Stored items

|---|

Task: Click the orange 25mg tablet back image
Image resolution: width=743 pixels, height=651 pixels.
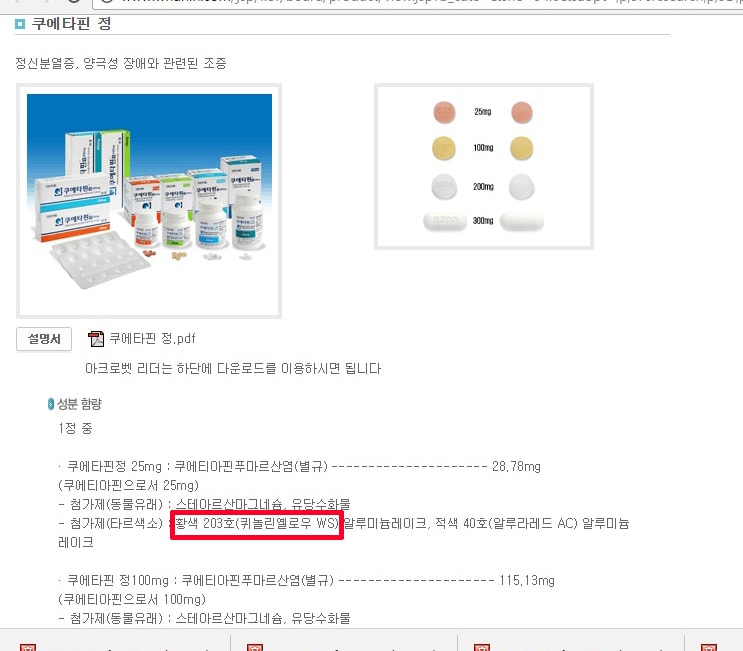Action: click(522, 112)
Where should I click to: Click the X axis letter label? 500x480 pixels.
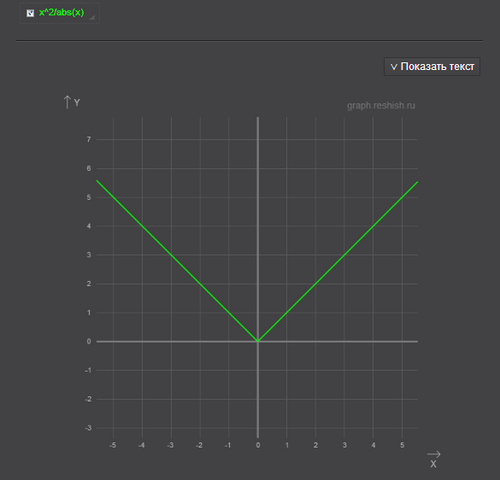433,464
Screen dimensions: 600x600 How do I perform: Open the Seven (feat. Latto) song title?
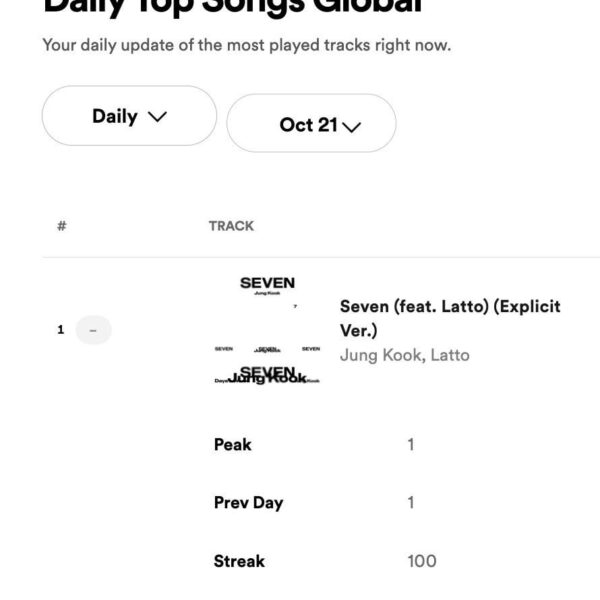450,318
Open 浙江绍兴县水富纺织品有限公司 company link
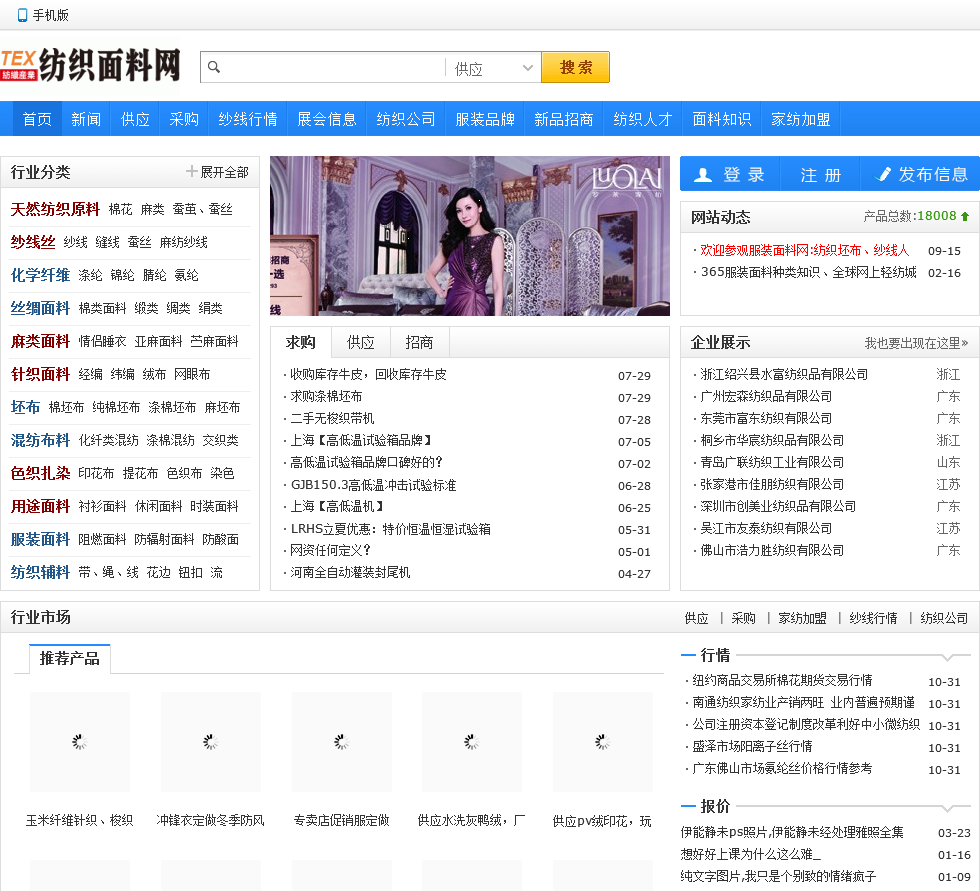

|---|

** The task **
Copy the records exactly, minus any pictures.

** Task output **
Task: Click the orange 25mg tablet back image
Image resolution: width=743 pixels, height=651 pixels.
Action: click(522, 112)
Where should I click to: Click the X axis letter label? 500x480 pixels.
433,464
Screen dimensions: 600x600 How do I perform: Open the Seven (feat. Latto) song title?
450,318
Open 浙江绍兴县水富纺织品有限公司 company link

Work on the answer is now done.